Benefits and Practical Applications

• High throughput with sub-8-minute run times.
• Low eluent and water consumption (~15 mL/day) and reduced laboratory waste.
• Extended cartridge lifetime (up to 18 months) lowers cost of ownership.
• System remains continuously ready for analysis, enhancing lab efficiency.

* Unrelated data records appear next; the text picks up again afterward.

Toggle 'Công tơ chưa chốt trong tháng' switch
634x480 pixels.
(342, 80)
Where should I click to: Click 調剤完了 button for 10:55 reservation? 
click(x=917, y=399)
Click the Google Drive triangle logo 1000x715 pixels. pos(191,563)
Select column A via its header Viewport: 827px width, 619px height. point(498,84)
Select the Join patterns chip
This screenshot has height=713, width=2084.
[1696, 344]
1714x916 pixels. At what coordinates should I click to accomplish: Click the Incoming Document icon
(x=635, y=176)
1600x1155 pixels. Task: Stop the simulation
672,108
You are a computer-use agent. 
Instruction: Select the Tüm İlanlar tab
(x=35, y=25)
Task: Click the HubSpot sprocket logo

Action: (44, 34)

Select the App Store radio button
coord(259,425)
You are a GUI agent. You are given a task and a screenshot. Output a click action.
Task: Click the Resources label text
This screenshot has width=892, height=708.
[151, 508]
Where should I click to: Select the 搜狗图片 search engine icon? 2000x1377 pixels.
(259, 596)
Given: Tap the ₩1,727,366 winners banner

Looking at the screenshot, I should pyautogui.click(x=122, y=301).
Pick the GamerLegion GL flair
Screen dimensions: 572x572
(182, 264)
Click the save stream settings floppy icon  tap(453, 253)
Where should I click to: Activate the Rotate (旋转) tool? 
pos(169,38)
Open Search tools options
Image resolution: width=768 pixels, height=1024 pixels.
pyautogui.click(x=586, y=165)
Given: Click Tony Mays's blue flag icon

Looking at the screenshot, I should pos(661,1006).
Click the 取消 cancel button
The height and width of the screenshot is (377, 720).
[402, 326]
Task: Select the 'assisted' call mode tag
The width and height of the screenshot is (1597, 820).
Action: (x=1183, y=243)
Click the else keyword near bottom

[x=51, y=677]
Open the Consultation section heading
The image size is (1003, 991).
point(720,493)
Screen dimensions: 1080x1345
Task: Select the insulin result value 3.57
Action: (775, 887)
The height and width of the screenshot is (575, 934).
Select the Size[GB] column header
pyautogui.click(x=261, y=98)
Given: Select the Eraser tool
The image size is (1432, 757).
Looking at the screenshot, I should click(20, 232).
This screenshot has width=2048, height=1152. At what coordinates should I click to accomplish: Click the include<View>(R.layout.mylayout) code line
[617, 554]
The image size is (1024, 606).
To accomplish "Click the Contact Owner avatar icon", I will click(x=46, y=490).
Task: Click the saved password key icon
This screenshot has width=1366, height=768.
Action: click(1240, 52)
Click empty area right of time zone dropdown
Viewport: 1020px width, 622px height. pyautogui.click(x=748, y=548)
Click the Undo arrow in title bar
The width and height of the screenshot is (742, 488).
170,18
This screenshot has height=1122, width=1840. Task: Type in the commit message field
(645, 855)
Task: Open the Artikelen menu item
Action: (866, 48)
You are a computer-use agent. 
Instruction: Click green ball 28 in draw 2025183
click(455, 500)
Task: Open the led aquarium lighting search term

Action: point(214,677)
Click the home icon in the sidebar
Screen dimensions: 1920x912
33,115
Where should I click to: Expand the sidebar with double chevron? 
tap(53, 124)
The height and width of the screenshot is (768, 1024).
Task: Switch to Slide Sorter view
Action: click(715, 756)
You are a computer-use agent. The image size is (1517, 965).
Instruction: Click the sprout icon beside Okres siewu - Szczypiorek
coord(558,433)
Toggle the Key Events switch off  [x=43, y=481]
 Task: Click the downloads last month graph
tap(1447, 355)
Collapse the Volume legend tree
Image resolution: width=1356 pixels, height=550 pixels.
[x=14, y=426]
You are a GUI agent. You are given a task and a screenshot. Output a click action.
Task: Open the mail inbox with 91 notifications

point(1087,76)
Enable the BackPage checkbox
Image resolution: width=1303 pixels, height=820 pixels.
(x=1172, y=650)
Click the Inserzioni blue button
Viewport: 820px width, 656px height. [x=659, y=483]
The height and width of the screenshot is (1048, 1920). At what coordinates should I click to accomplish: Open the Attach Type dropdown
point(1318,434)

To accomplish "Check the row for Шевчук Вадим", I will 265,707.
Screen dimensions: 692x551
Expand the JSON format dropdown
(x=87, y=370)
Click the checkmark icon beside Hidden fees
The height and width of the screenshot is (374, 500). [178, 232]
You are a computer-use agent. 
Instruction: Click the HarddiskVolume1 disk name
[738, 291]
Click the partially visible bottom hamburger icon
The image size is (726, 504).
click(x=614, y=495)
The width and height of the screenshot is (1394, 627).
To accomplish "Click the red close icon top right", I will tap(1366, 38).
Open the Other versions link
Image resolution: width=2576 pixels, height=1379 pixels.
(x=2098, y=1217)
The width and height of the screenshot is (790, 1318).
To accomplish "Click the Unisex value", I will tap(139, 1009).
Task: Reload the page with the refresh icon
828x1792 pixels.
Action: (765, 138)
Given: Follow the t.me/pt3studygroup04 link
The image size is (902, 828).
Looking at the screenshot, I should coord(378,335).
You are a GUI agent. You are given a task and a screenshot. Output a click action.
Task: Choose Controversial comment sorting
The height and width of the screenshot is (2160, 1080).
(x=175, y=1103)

Future Trends and Potential Applications

• Integration with automated sample preparation for further throughput gains.
• Expansion to multi-ion profiling during drug development and stability testing.
• Application in impurity profiling and regulatory compliance workflows.

Conclusion

The capillary HPIC approach offers a rapid, robust solution for determining chloride counterions in pharmaceutical tablets, with minimal reagent use and high analytical throughput, supporting both early-stage salt selection and routine quality control.

References

1. Thermo Fisher Scientific. Quantification of Anions in Pharmaceuticals, Application Note 116, LPN 0924, 2007.
2. Wermuth CG; Stahl PH. Handbook of Pharmaceutical Salts: Properties, Selection and Use, Wiley-VCH, 2002, pp. 1–7.
3. Berge SM; Bighley LM; Monkhouse DC. Pharmaceutical Salts, J. Pharm. Sci. 1977;66(1):1–19.